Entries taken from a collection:
==================================================
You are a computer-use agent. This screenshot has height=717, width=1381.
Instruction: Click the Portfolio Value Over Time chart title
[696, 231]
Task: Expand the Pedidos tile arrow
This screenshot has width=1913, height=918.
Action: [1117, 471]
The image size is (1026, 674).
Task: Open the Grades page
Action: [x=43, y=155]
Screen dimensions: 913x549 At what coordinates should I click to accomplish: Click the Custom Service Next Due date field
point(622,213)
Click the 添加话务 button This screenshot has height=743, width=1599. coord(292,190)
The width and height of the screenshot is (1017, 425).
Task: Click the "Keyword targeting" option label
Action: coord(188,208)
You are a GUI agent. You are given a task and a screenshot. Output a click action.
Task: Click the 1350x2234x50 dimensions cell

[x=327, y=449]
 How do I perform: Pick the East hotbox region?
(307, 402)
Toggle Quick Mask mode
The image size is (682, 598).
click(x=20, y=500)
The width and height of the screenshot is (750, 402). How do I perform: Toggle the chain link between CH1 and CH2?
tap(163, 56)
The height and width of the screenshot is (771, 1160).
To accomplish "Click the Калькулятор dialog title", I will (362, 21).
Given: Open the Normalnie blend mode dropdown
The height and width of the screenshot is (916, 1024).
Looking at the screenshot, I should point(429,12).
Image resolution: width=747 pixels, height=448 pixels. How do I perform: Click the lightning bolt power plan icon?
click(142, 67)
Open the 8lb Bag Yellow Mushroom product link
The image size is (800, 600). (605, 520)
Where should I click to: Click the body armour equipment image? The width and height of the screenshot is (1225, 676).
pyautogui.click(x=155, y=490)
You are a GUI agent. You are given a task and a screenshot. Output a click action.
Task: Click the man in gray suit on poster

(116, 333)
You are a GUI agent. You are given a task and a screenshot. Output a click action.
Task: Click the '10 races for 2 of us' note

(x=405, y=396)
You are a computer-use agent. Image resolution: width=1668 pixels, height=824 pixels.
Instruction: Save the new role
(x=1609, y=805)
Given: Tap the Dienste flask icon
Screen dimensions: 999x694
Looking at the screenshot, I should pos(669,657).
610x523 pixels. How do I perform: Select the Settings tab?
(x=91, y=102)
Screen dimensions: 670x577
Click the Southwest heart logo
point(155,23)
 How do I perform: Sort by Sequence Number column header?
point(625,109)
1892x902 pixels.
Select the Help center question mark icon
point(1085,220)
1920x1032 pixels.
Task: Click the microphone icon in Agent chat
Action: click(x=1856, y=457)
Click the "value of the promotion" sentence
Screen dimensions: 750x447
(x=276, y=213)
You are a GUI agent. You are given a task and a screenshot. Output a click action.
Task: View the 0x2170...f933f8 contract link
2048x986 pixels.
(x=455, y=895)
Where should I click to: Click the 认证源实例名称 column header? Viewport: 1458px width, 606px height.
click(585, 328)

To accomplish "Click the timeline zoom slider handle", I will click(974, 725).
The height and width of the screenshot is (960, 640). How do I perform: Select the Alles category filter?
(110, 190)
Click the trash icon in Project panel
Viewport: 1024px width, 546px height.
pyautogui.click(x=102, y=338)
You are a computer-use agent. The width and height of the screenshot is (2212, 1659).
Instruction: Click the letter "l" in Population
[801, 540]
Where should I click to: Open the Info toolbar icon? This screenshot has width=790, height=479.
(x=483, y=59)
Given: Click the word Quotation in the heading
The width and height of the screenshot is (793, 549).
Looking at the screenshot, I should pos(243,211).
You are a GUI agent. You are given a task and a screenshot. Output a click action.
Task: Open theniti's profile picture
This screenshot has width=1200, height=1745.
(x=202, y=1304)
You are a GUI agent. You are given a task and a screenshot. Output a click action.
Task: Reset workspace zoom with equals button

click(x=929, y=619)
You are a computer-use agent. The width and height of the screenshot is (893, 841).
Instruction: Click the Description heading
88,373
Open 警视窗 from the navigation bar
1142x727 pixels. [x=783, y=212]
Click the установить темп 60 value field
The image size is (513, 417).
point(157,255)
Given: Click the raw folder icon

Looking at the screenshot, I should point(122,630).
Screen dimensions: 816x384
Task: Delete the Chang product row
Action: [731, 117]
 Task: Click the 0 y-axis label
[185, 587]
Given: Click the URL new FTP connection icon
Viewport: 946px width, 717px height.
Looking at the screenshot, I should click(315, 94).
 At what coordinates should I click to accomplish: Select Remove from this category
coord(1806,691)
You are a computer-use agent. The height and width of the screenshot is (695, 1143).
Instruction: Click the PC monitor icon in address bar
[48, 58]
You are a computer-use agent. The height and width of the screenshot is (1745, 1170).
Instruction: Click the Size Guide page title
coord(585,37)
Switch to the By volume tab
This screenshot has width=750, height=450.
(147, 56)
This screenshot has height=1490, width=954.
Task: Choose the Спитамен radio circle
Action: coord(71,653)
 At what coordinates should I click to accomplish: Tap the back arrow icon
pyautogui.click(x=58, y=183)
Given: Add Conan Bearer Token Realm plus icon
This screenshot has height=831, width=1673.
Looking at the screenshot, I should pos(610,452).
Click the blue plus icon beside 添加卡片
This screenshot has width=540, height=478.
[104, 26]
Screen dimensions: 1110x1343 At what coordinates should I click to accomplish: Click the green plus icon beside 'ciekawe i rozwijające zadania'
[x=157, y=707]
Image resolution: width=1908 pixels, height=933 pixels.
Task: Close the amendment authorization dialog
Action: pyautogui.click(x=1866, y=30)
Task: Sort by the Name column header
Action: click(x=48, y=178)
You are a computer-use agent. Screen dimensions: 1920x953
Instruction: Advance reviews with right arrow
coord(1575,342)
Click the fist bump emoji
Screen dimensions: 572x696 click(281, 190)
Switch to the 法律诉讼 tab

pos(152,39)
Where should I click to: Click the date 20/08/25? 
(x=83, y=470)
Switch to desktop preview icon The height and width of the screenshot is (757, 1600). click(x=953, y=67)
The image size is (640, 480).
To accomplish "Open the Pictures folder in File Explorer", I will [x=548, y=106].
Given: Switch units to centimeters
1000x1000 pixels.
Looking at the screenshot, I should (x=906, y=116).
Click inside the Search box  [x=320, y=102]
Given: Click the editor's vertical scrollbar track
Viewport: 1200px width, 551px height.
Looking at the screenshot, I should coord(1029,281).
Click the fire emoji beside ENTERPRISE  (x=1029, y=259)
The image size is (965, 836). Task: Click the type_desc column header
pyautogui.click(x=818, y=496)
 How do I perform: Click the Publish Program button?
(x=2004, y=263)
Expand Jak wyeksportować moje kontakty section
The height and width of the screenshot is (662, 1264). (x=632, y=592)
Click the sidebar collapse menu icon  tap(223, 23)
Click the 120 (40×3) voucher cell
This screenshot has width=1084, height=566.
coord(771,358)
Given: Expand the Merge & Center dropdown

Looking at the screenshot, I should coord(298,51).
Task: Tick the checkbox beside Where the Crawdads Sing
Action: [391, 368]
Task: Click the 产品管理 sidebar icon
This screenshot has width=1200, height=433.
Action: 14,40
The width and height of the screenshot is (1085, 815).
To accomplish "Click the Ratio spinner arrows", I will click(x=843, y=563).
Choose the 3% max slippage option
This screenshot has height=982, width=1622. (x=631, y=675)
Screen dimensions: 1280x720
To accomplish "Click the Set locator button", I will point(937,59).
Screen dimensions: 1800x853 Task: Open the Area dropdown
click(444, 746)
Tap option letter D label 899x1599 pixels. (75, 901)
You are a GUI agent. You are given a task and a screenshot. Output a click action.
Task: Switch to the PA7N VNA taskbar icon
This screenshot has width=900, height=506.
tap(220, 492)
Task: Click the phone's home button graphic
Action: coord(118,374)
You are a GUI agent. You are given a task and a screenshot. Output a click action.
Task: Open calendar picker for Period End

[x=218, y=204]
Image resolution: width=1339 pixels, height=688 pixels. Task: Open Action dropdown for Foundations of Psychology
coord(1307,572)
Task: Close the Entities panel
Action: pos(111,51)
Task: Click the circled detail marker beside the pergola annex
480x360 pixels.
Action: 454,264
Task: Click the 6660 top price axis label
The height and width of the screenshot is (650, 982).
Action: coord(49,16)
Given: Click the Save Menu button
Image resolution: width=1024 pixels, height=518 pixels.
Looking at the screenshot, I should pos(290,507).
==================================================
### TASK TO CARRY OUT
The required answer is the exact run of lines above starting at the line with "Viewport: 1024px width, 546px height." and ending at the line with "Click the blue plus icon beside 添加卡片", with both ends present.

### RESPONSE BELOW
Viewport: 1024px width, 546px height.
pyautogui.click(x=102, y=338)
You are a computer-use agent. The width and height of the screenshot is (2212, 1659).
Instruction: Click the letter "l" in Population
[801, 540]
Where should I click to: Open the Info toolbar icon? This screenshot has width=790, height=479.
(x=483, y=59)
Given: Click the word Quotation in the heading
The width and height of the screenshot is (793, 549).
Looking at the screenshot, I should pos(243,211).
You are a GUI agent. You are given a task and a screenshot. Output a click action.
Task: Open theniti's profile picture
This screenshot has width=1200, height=1745.
(x=202, y=1304)
You are a GUI agent. You are given a task and a screenshot. Output a click action.
Task: Reset workspace zoom with equals button

click(x=929, y=619)
You are a computer-use agent. The width and height of the screenshot is (893, 841).
Instruction: Click the Description heading
88,373
Open 警视窗 from the navigation bar
1142x727 pixels. [x=783, y=212]
Click the установить темп 60 value field
The image size is (513, 417).
point(157,255)
Given: Click the raw folder icon

Looking at the screenshot, I should point(122,630).
Screen dimensions: 816x384
Task: Delete the Chang product row
Action: [731, 117]
 Task: Click the 0 y-axis label
[185, 587]
Given: Click the URL new FTP connection icon
Viewport: 946px width, 717px height.
Looking at the screenshot, I should click(315, 94).
 At what coordinates should I click to accomplish: Select Remove from this category
coord(1806,691)
You are a computer-use agent. The height and width of the screenshot is (695, 1143).
Instruction: Click the PC monitor icon in address bar
[48, 58]
You are a computer-use agent. The height and width of the screenshot is (1745, 1170).
Instruction: Click the Size Guide page title
coord(585,37)
Switch to the By volume tab
This screenshot has width=750, height=450.
(147, 56)
This screenshot has height=1490, width=954.
Task: Choose the Спитамен radio circle
Action: coord(71,653)
 At what coordinates should I click to accomplish: Tap the back arrow icon
pyautogui.click(x=58, y=183)
Given: Add Conan Bearer Token Realm plus icon
This screenshot has height=831, width=1673.
Looking at the screenshot, I should pos(610,452).
Click the blue plus icon beside 添加卡片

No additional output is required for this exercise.